WHAT THIS TASK INVOLVES »
In your copy, set down the entries exactly and exclude the pictures.
**** EXCERPTED RECORDS ****
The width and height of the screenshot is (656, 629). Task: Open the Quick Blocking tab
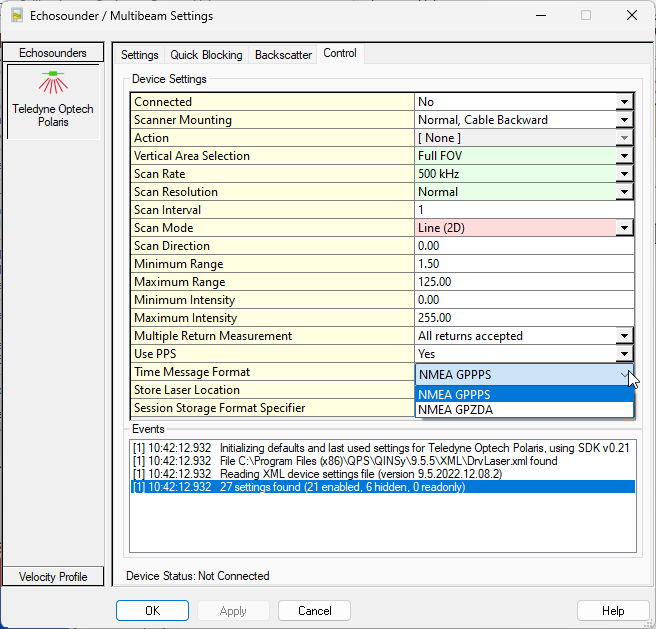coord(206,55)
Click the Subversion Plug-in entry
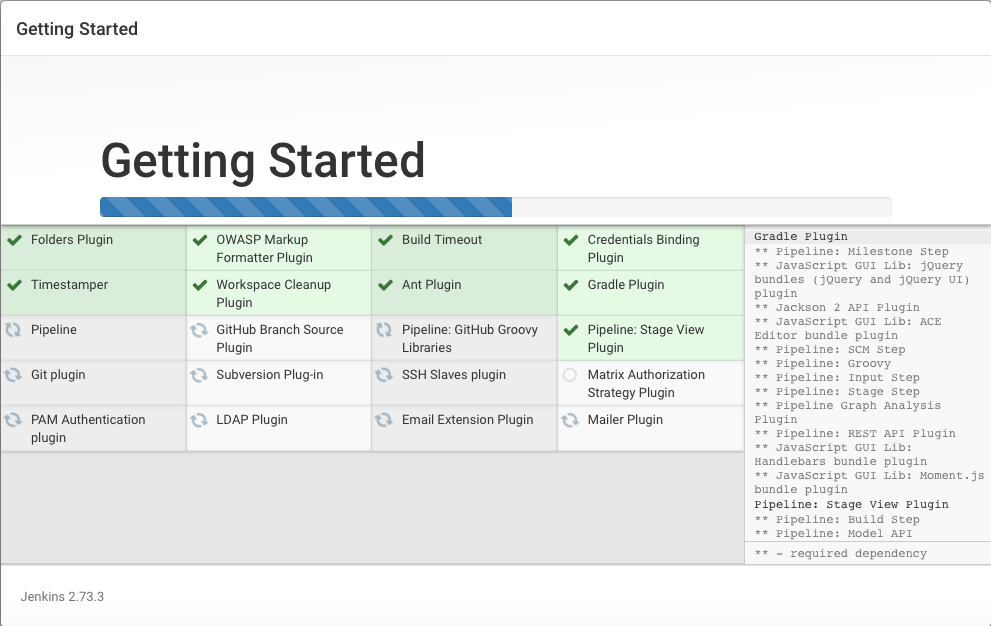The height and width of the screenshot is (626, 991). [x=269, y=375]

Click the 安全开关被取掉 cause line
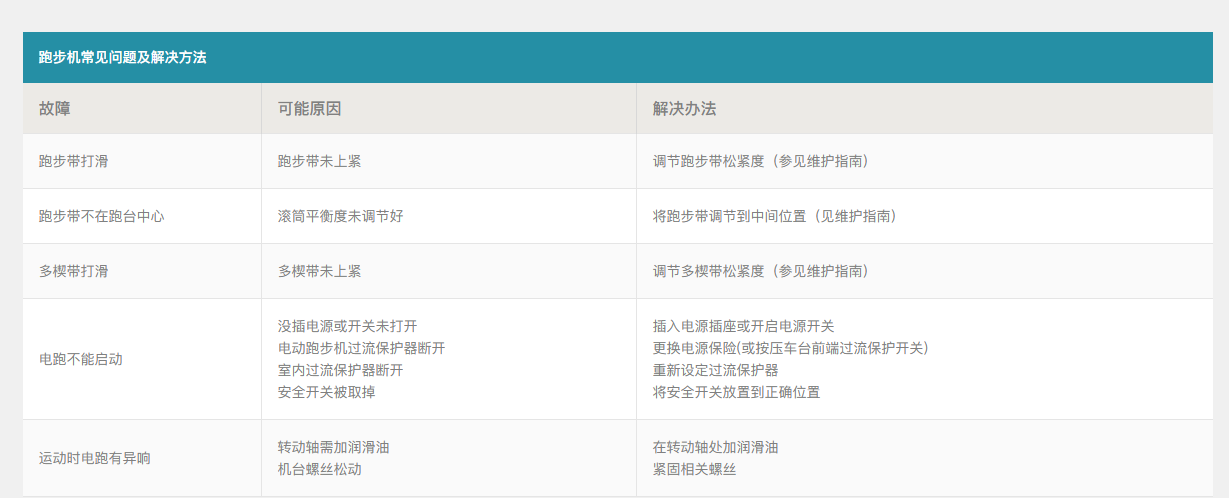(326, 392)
****
YOUR RESPONSE »
The width and height of the screenshot is (656, 629). Task: Open the Quick Blocking tab
coord(206,55)
Click the Subversion Plug-in entry
The height and width of the screenshot is (626, 991). [x=269, y=375]

Click the 安全开关被取掉 cause line
(326, 392)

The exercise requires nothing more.